A heartening development though, is the speed with which the ₹3 lakh crore Guaranteed Emergency Credit Line (GECL) — of 20 per cent of existing loans for Micro, Small and Medium units with borrowings of up to ₹25 crore from the system — has been finalised for rollout. The relevant date for assessing those eligible for GECL would be February 29, 2020.

If a unit had a loan outstanding of ₹100 lakh as on that date, almost by right, it would get ₹20 lakh and this additional loan — both principal and interest — is fully guaranteed by the Credit Guarantee Trust Company of the government. The Small Industries Development Bank of India (SIDBI), which is to administer the scheme, has already circulated the scheme details to the lending institutions.
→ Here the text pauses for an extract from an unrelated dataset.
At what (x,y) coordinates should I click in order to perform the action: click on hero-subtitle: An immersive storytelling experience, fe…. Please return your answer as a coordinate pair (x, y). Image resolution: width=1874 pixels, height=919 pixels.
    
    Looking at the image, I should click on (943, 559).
It is said that the tireless follow-up of SIDBI Chairman saw to it that the scheme was drafted and delivered to banks within 24 hours flat.

The total loans of the banking system to MSMEs stand at about ₹16 lakh crore and those of NBFCs, about ₹1.75 lakh crore. The GECL will suffice to meet the needs of all MSME units in both banks and NBFCs as one of the conditions is that the unit should not have had overdues of more than 60 days as of February 2020. The turnover limit for eligibility is ₹100 crore.

In a carte blanche of sorts, banks and NBFCs have now been given the liberty to disburse this additional 20 per cent straightaway. The stressed portion in the MSME segment is high but even if one were to assume a 15 per cent stressed portfolio and a further 5 per cent for exclusions due to data skewness (loans to individuals for personal vehicles, etc., are exempted from the scheme), about ₹14.5 lakh crore of loans get covered by the GECL. Thus, ₹2.8 lakh crore of loans will come on tap immediately.

Banks are gearing up for Pre-Approved Limits (PAL) for this extra loan and customers who are eligible will also be intimated and offered this loan through an active outreach. Powers are being delegated to the branches so that the rigmarole of the routine sanction process does not stymie this step.

Under pressure to disburse this loan, the banks are even now being monitored daily by the Department of Financial Services. Sometimes even intra-day updates are being called for. The Finance Minister said last Sunday she would take stock weekly. Bank chiefs led by the SBI Chairman have told the operating staff that additional funding to MSMEs is a sine qua non for loan growth this year. The key point is that the system realises how important its responsibility is.

The disbursal of this ₹3 lakh crore — which has been strategically packaged without a direct fiscal impact — will put money in the hands of MSMEs. It is expected to have a trickle-down effect. One wishes that the next two steps of subordinated debt support of ₹20,000 crore and the equity of ₹50,000 crore, which is part of Atmanirbhar, also become realities soon. That will complete the comprehensive new deal for the sector, one of the largest employers.

The MSME sector will lead the economic revival with this 100 per cent government-guaranteed loan support.